> _Problem to work on_: Output the full set of records exactly.

** Opening Data provided block **

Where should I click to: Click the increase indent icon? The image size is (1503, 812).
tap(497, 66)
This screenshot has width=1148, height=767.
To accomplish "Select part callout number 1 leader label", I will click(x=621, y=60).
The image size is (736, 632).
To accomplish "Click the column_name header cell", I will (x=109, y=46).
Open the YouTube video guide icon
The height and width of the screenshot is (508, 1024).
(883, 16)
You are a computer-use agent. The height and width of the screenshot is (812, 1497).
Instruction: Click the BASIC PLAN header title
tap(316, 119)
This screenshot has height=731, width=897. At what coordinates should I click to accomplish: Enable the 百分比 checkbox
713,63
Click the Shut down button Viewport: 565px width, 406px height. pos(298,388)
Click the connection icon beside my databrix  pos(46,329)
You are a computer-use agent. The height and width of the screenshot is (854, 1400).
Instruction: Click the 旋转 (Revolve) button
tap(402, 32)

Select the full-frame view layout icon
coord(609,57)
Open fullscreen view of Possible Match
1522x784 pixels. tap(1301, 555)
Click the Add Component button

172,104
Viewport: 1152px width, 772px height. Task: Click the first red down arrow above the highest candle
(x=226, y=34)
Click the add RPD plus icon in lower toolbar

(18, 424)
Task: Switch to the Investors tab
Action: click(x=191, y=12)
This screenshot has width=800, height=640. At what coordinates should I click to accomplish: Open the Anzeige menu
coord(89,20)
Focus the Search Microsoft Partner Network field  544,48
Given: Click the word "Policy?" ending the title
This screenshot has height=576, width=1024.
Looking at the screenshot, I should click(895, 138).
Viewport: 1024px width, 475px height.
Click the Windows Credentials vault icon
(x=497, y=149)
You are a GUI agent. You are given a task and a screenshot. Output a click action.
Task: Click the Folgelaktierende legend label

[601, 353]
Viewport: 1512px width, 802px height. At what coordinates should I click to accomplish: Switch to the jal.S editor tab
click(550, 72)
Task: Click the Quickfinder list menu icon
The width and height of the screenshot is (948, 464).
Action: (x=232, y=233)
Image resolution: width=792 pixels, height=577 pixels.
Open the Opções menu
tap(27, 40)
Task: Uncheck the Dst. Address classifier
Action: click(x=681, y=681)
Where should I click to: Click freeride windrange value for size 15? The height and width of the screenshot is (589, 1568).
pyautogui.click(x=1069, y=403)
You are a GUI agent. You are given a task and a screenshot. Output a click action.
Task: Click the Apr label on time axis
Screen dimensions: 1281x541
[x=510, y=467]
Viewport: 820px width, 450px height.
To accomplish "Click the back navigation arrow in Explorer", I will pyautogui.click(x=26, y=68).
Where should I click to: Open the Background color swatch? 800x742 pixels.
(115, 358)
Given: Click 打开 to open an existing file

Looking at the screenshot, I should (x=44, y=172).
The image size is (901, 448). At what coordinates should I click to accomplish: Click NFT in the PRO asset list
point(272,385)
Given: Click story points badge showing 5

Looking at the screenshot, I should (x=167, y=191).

** Closing Data provided block **

> _Answer section_:
Where should I click to: Click the increase indent icon? The image size is (1503, 812).
tap(497, 66)
This screenshot has width=1148, height=767.
To accomplish "Select part callout number 1 leader label", I will click(x=621, y=60).
The image size is (736, 632).
To accomplish "Click the column_name header cell", I will (x=109, y=46).
Open the YouTube video guide icon
The height and width of the screenshot is (508, 1024).
(883, 16)
You are a computer-use agent. The height and width of the screenshot is (812, 1497).
Instruction: Click the BASIC PLAN header title
tap(316, 119)
This screenshot has height=731, width=897. At what coordinates should I click to accomplish: Enable the 百分比 checkbox
713,63
Click the Shut down button Viewport: 565px width, 406px height. pos(298,388)
Click the connection icon beside my databrix  pos(46,329)
You are a computer-use agent. The height and width of the screenshot is (854, 1400).
Instruction: Click the 旋转 (Revolve) button
tap(402, 32)

Select the full-frame view layout icon
coord(609,57)
Open fullscreen view of Possible Match
1522x784 pixels. tap(1301, 555)
Click the Add Component button

172,104
Viewport: 1152px width, 772px height. Task: Click the first red down arrow above the highest candle
(x=226, y=34)
Click the add RPD plus icon in lower toolbar

(18, 424)
Task: Switch to the Investors tab
Action: click(x=191, y=12)
This screenshot has width=800, height=640. At what coordinates should I click to accomplish: Open the Anzeige menu
coord(89,20)
Focus the Search Microsoft Partner Network field  544,48
Given: Click the word "Policy?" ending the title
This screenshot has height=576, width=1024.
Looking at the screenshot, I should click(895, 138).
Viewport: 1024px width, 475px height.
Click the Windows Credentials vault icon
(x=497, y=149)
You are a GUI agent. You are given a task and a screenshot. Output a click action.
Task: Click the Folgelaktierende legend label

[601, 353]
Viewport: 1512px width, 802px height. At what coordinates should I click to accomplish: Switch to the jal.S editor tab
click(550, 72)
Task: Click the Quickfinder list menu icon
The width and height of the screenshot is (948, 464).
Action: (x=232, y=233)
Image resolution: width=792 pixels, height=577 pixels.
Open the Opções menu
tap(27, 40)
Task: Uncheck the Dst. Address classifier
Action: click(x=681, y=681)
Where should I click to: Click freeride windrange value for size 15? The height and width of the screenshot is (589, 1568).
pyautogui.click(x=1069, y=403)
You are a GUI agent. You are given a task and a screenshot. Output a click action.
Task: Click the Apr label on time axis
Screen dimensions: 1281x541
[x=510, y=467]
Viewport: 820px width, 450px height.
To accomplish "Click the back navigation arrow in Explorer", I will pyautogui.click(x=26, y=68).
Where should I click to: Open the Background color swatch? 800x742 pixels.
(115, 358)
Given: Click 打开 to open an existing file

Looking at the screenshot, I should (x=44, y=172).
The image size is (901, 448). At what coordinates should I click to accomplish: Click NFT in the PRO asset list
point(272,385)
Given: Click story points badge showing 5

Looking at the screenshot, I should (x=167, y=191).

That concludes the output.